ImageDev

CrossCorrelation2d

Performs a correlation by convolution between a two-dimensional grayscale image and a grayscale kernel.

Access to parameter description

For an introduction: section Image Correlation.

This algorithm performs a cross-correlation, or correlation with a mutiplication metric, between a gray level image $I$ and a gray level kernel $K$, returning the correlation image $O$.

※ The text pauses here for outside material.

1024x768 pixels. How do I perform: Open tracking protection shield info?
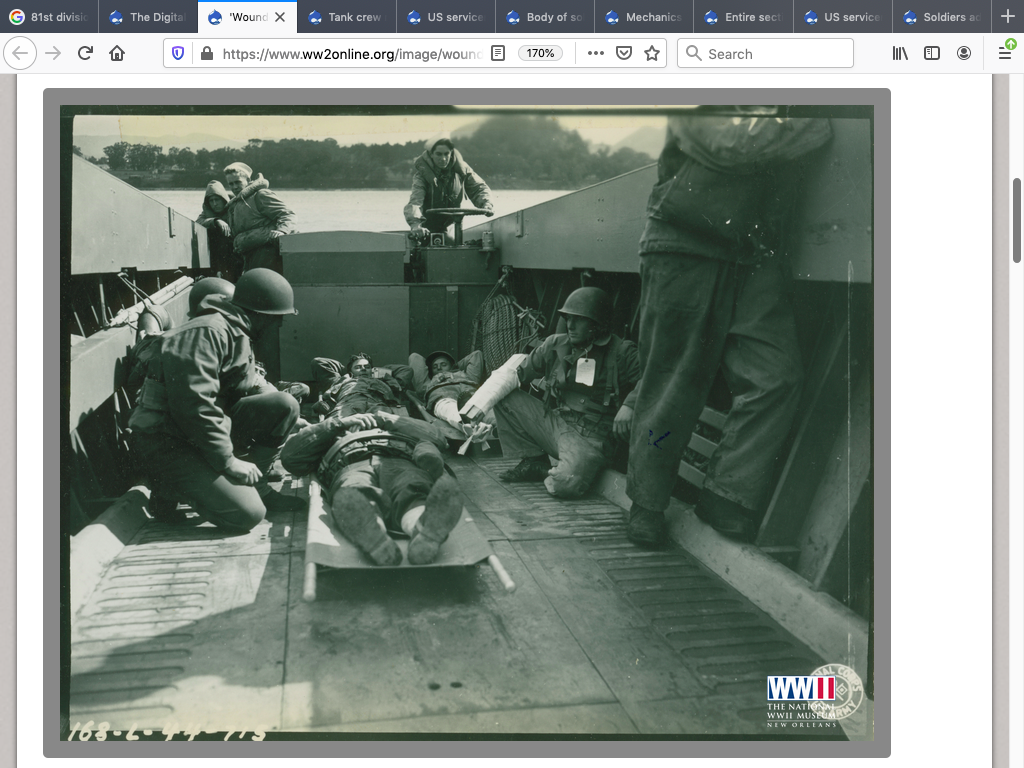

The different possibilities for selecting a correlation peak are presented below using a 1-D correlation between an image and kernel. In the image, the kernel appears 6 times with different contrast and luminosity.
<b> Figure 1.</b> 1D image and kernel
Figure 1. 1D image and kernel

The 6 examples show the kernel appearing with different contrast and luminosity.
<b> Figure 2.</b> Examples of possible 1D correlation
Figure 2. Examples of possible 1D correlation


The cross-correlation metric is computed in accordance with the CorrelationMode parameter.

DIRECT Correlation Mode

$$ O(n,m)=\sum_{i=1}^{kx} \sum_{j=1}^{ky} K(i,j)\times I\left(n+i-\frac{kx}{2},m+j-\frac{ky}{2}\right) $$ In this mode, 3 of the 6 patterns matching the kernel are detected. These are only high luminosity patterns. The best matching is obtained for the highest contrast and luminosity pattern.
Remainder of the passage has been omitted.